[RFC PATCH v2 00/20] context_tracking,x86: Defer some IPIs until a user->kernel transition

* [RFC PATCH v2 00/20] context_tracking,x86: Defer some IPIs until a user->kernel transition
@ 2023-07-20 16:30 Valentin Schneider
  2023-07-20 16:30 ` [RFC PATCH v2 01/20] tracing/filters: Dynamically allocate filter_pred.regex Valentin Schneider
                   ` (19 more replies)
  0 siblings, 20 replies; 76+ messages in thread
From: Valentin Schneider @ 2023-07-20 16:30 UTC (permalink / raw)
  To: linux-kernel, linux-trace-kernel, linux-doc, kvm, linux-mm, bpf,
	x86, rcu, linux-kselftest
  Cc: Steven Rostedt, Masami Hiramatsu, Jonathan Corbet,
	Thomas Gleixner, Ingo Molnar, Borislav Petkov, Dave Hansen,
	H. Peter Anvin, Paolo Bonzini, Wanpeng Li, Vitaly Kuznetsov,
	Andy Lutomirski, Peter Zijlstra, Frederic Weisbecker,
	Paul E. McKenney, Neeraj Upadhyay, Joel Fernandes, Josh Triplett,
	Boqun Feng, Mathieu Desnoyers, Lai Jiangshan, Zqiang,
	Andrew Morton, Uladzislau Rezki, Christoph Hellwig,
	Lorenzo Stoakes, Josh Poimboeuf, Jason Baron, Kees Cook,
	Sami Tolvanen, Ard Biesheuvel, Nicholas Piggin, Juerg Haefliger,
	Nicolas Saenz Julienne, Kirill A. Shutemov, Nadav Amit,
	Dan Carpenter, Chuang Wang, Yang Jihong, Petr Mladek,
	Jason A. Donenfeld, Song Liu, Julian Pidancet, Tom Lendacky,
	Dionna Glaze, Thomas Weißschuh, Juri Lelli,
	Daniel Bristot de Oliveira, Marcelo Tosatti, Yair Podemsky

Context
=======

We've observed within Red Hat that isolated, NOHZ_FULL CPUs running a
pure-userspace application get regularly interrupted by IPIs sent from
housekeeping CPUs.
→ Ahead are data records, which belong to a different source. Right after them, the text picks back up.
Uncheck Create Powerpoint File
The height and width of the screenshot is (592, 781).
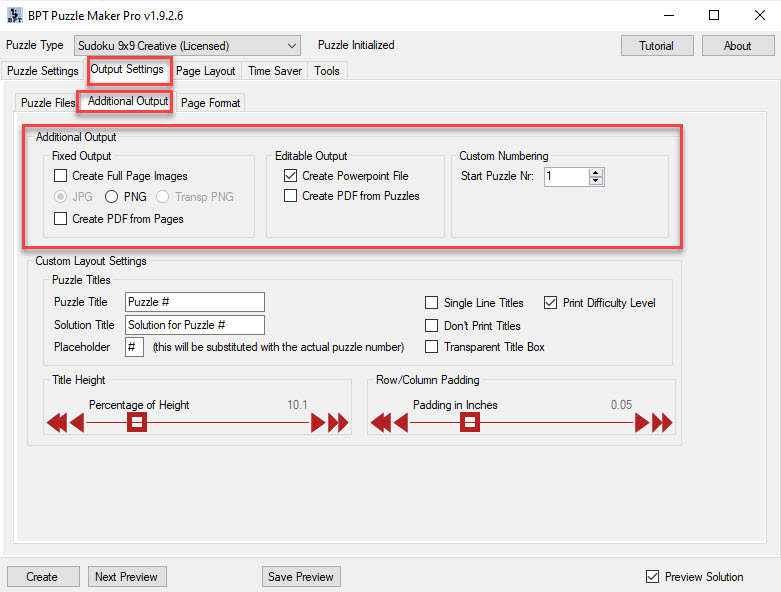(291, 176)
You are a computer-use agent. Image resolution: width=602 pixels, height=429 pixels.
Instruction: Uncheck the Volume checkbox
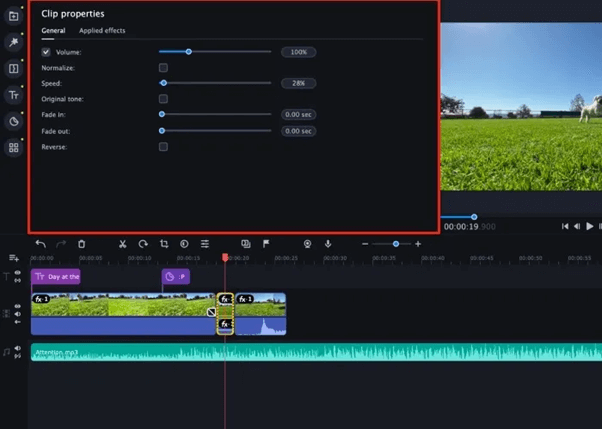(46, 51)

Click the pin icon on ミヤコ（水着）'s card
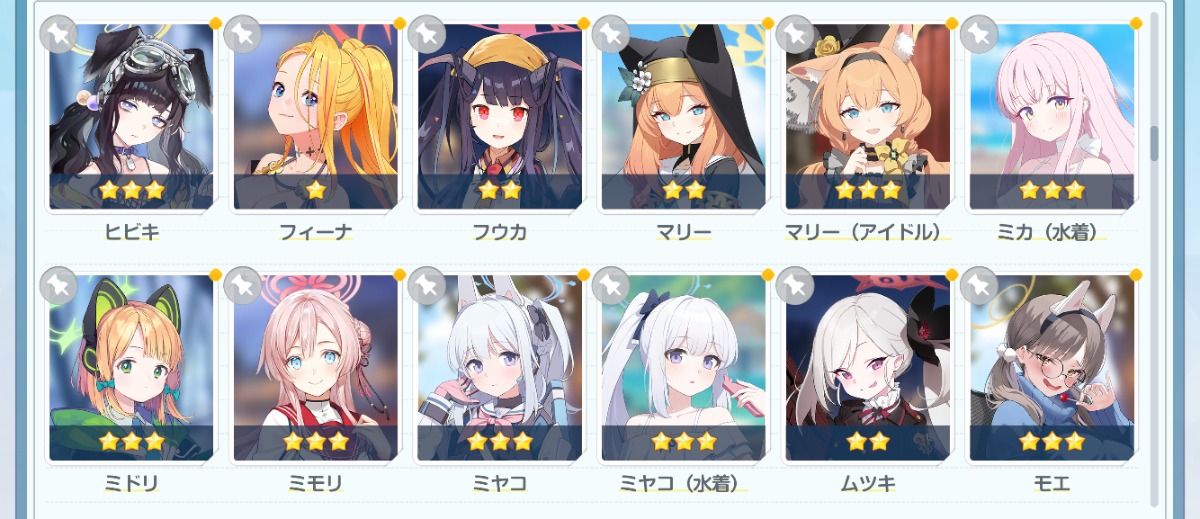610,286
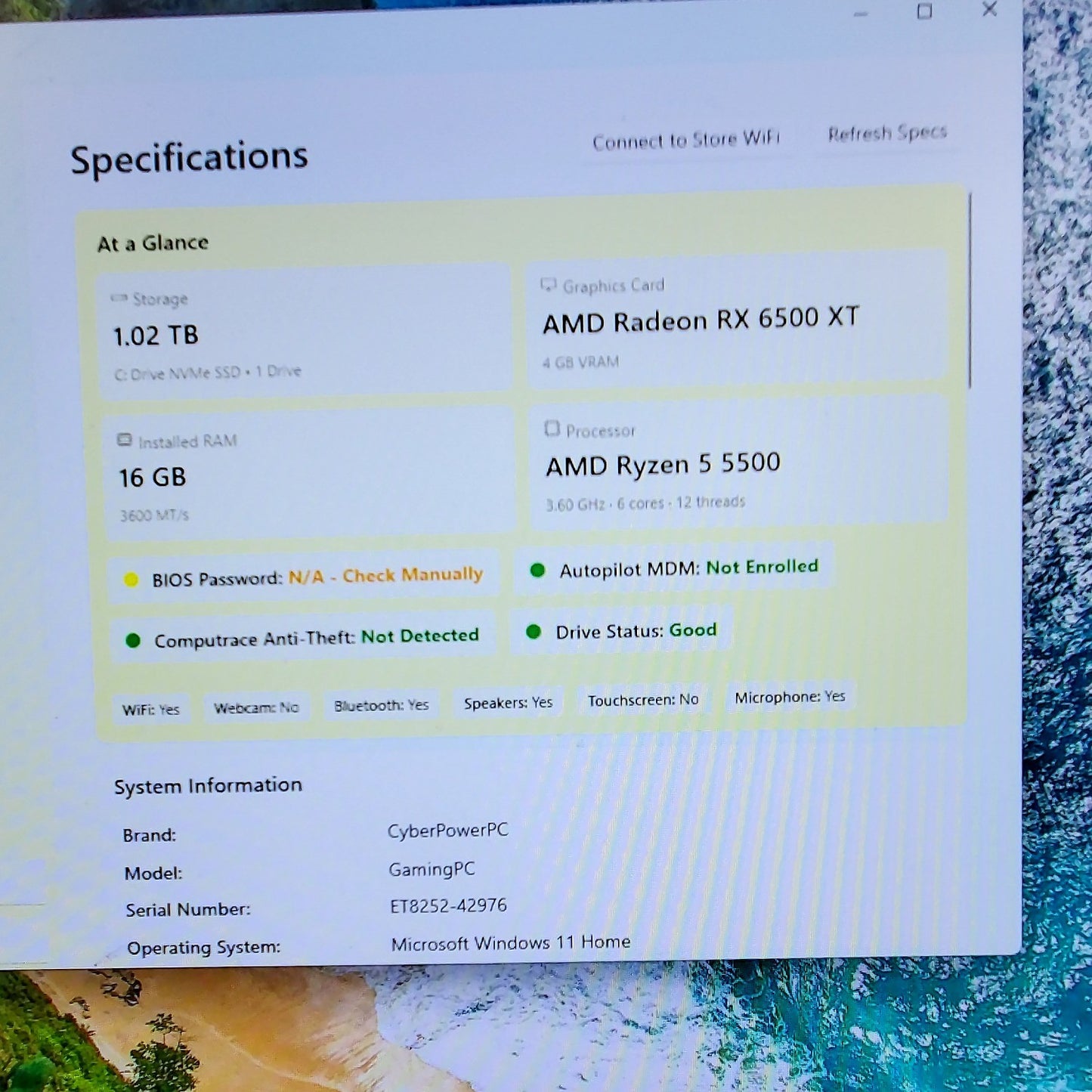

Those IPIs are caused by activity on the housekeeping CPUs
leading to various on_each_cpu() calls, e.g.:

  64359.052209596    NetworkManager       0    1405     smp_call_function_many_cond (cpu=0, func=do_kernel_range_flush)
    smp_call_function_many_cond+0x1
    smp_call_function+0x39
    on_each_cpu+0x2a
    flush_tlb_kernel_range+0x7b
    __purge_vmap_area_lazy+0x70
    _vm_unmap_aliases.part.42+0xdf
    change_page_attr_set_clr+0x16a
    set_memory_ro+0x26
    bpf_int_jit_compile+0x2f9
    bpf_prog_select_runtime+0xc6
    bpf_prepare_filter+0x523
    sk_attach_filter+0x13
    sock_setsockopt+0x92c
    __sys_setsockopt+0x16a
    __x64_sys_setsockopt+0x20
    do_syscall_64+0x87
    entry_SYSCALL_64_after_hwframe+0x65

The heart of this series is the thought that while we cannot remove NOHZ_FULL
CPUs from the list of CPUs targeted by these IPIs, they may not have to execute
the callbacks immediately. Anything that only affects kernelspace can wait
until the next user->kernel transition, providing it can be executed "early
enough" in the entry code.

The original implementation is from Peter [1]. Nicolas then added kernel TLB
invalidation deferral to that [2], and I picked it up from there.

Deferral approach
=================

Storing each and every callback, like a secondary call_single_queue turned out
to be a no-go: the whole point of deferral is to keep NOHZ_FULL CPUs in
userspace for as long as possible - no signal of any form would be sent when
deferring an IPI. This means that any form of queuing for deferred callbacks
would end up as a convoluted memory leak.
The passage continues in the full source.